昨日のトランプ次期米大統領の記者会見の興奮冷めやらぬというところだろうか、新聞、テレビの話題はそれで持ち切りである。日本サイドには、トランプ氏の対応を好意的に見ている人はほとんどいない。政府でも菅官房長官は、まだ正式に大統領になっていない人なので具体的なコメントは差し控えると腰が引けているが、二階自民党幹事長などは米軍駐留費の分担や、貿易赤字の原因は当事者同士が充分話し合いの末に決められたルールに基づいて行われたものだと、不快感を示しトランプ氏の発言を諫めている。
フェーク・ニュースを流したとしてCNNに対するかたき討ちのような対応は、超大国の大統領になる人物としてはあまりにも常軌を逸していて見苦しい。いかに質問する記者が気に入らないからと言ってメディアを差別し、自分の思い通りに扱ってくれる報道を立てるようでは、報道管制となりかねず、言論の自由がどこかへ消え失せてしまう。そしてメディアが、常に大統領サイドの考えを国民に知らしめることだけに気を遣い、気が付いた時には、やや印象は異なるが高圧的なプーチンや習近平、金正雲のスタイルと同じになることを恐れる。
記者会見は総じて各メディアに評判が悪い。朝日にして然り、日経も厳しい。特に日経は世界中の人々の疑問はほとんど解消されなかったと言い、今朝の社説に「トランプ氏は疑問にきちんと答えよ」として、会見の中身は超大国の指導者としてはお粗末だったと手厳しい。

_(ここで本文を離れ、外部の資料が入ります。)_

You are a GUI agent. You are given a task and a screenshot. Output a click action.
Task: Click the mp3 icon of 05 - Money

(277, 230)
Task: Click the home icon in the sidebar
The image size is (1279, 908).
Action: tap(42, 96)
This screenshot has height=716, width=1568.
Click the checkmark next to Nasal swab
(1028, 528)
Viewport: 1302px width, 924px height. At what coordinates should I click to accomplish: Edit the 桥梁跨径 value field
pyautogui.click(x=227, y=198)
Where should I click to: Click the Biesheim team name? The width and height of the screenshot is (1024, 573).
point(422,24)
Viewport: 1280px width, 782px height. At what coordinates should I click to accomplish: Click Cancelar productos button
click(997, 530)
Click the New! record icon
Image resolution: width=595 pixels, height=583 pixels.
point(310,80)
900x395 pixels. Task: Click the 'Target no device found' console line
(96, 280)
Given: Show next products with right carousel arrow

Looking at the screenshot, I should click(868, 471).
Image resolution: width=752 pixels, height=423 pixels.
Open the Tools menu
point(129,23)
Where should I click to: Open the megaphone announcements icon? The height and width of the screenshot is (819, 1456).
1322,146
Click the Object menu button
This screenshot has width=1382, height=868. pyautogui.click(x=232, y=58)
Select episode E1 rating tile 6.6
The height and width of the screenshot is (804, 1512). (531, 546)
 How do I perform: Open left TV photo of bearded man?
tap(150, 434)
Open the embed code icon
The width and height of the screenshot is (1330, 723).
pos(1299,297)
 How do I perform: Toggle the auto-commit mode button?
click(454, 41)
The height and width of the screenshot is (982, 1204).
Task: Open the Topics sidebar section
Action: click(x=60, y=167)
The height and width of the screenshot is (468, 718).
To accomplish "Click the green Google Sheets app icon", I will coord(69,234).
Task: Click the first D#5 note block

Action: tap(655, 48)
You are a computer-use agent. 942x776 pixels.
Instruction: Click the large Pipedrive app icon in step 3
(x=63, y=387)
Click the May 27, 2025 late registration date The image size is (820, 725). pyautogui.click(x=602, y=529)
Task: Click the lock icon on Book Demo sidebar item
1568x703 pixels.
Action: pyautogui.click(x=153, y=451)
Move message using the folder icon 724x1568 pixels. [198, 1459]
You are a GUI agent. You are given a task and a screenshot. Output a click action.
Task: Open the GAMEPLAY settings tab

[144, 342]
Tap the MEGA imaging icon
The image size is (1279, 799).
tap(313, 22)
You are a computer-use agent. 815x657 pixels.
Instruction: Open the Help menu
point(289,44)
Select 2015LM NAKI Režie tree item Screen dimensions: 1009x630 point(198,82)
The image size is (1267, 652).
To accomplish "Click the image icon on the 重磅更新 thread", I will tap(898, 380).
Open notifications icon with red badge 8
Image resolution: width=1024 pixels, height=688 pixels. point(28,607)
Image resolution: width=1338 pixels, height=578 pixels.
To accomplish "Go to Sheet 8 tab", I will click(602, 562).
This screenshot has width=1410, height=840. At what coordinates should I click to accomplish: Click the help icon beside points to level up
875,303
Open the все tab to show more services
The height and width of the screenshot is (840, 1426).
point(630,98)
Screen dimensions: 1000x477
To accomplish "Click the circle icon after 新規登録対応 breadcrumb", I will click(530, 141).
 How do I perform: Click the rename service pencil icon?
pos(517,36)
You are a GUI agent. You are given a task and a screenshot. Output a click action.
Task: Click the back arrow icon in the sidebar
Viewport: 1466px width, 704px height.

ロシアが握っている情報でトランプ・サイドが得たものの中には、以前トランプ氏が1泊196万円でモスクワの超デラックス・ホテルに宿泊した際、室内に仕掛けられた盗聴器に女性との怪しげな会話が録音されているとの話もある。質問した記者が断言はしなかったが、録音された情報が明かされれば、身の振り方を考えるかと聞かれて、そういうことは絶対にないと話題を変えてしまったが、その辺りがどうも臭い。
品もなく、ただ口汚く喚くだけの下品な大統領が、各国の常識的な首脳とトップ会談をスムーズにやって行けるのだろうか、些か疑問である。これからこんなパフォーマンスでアメリカの考えを押し付けられるとしたら堪ったものではない。
嫌な兆候はすでにいくつかの場面で現実となっている。そのひとつが、今日フランスの極右政党「国民戦線」のマリーヌ・ルペン党首がトランプ・タワー訪れたことである。トランプ氏と会ったかどうかは確認出来ないが、保守という以上に極右派のルペン氏とトランプ氏が接触し、お互いの信条に共感し意気投合しないことを祈るばかりである。